Discovering Eliazar
Traditionally all great heroes must die a literal or figurative death and be reborn with a greater understanding of, and unyielding dedication to, their purpose.
What I needed was a heroic character on a mission.
I knew the journey would be a long one passing through a huge span of time. This guy had to have a basic humanity with an elevated sense of purpose to keep him going. His purpose had to be endowed with gravitas.
The weight of it he would endure through centuries of loneliness, times of desperation with only moments of satisfaction, yet be willing and able to respond to his duty at a moment’s notice.

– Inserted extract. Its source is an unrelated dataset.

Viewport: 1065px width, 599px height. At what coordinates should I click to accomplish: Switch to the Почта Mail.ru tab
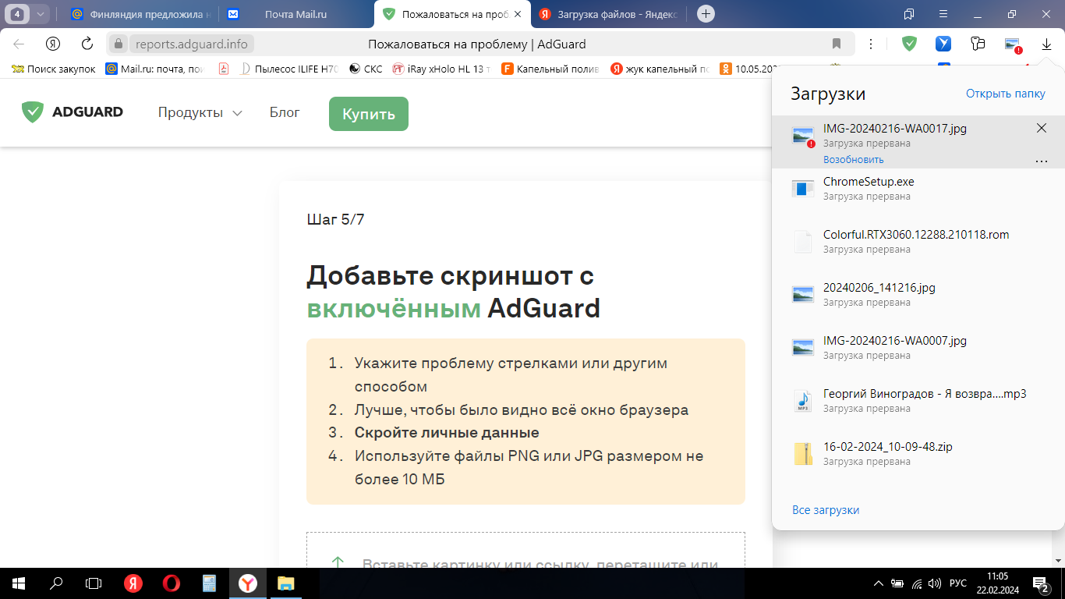click(296, 13)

Out of necessity he had to disappear into the fabric of human society and pass unseen, unregarded, invisible, like a chameleon. As he lives, he gains knowledge and experience in all arts. He becomes aware of this impetus from his very inception a sort of real-life Zelig insinuating himself into human affairs to witness our growth and travails while remaining steadfast to his duty. This was the man I needed to find.
I grew up in a real 1950’s Judeo-Christian household. My father was Catholic from Bangor, Maine. He served in the Pacific in WWII. My mother was brought up in an Orthodox Jewish family from New Brunswick, New Jersey.
My father was introduced to my mother through her brother, my maternal uncle, at Plattsburgh Army Hospital after the war. Both men had been injured in combat. They met in the library, read the same philosophy books and discussed them. These two injured soldiers respected one another. One thing led to another, and the introduction was made and my parents married outside of their birth religion. Growing up I got it all from both sides and was left with both respect and caution for organized religion.
That’s how I discovered Eliazar ben Aharon; the man most Jews and Christian’s know as Lazarus of Bethany, raised from the dead by his cousin, the man we recognize as Jesus Christ.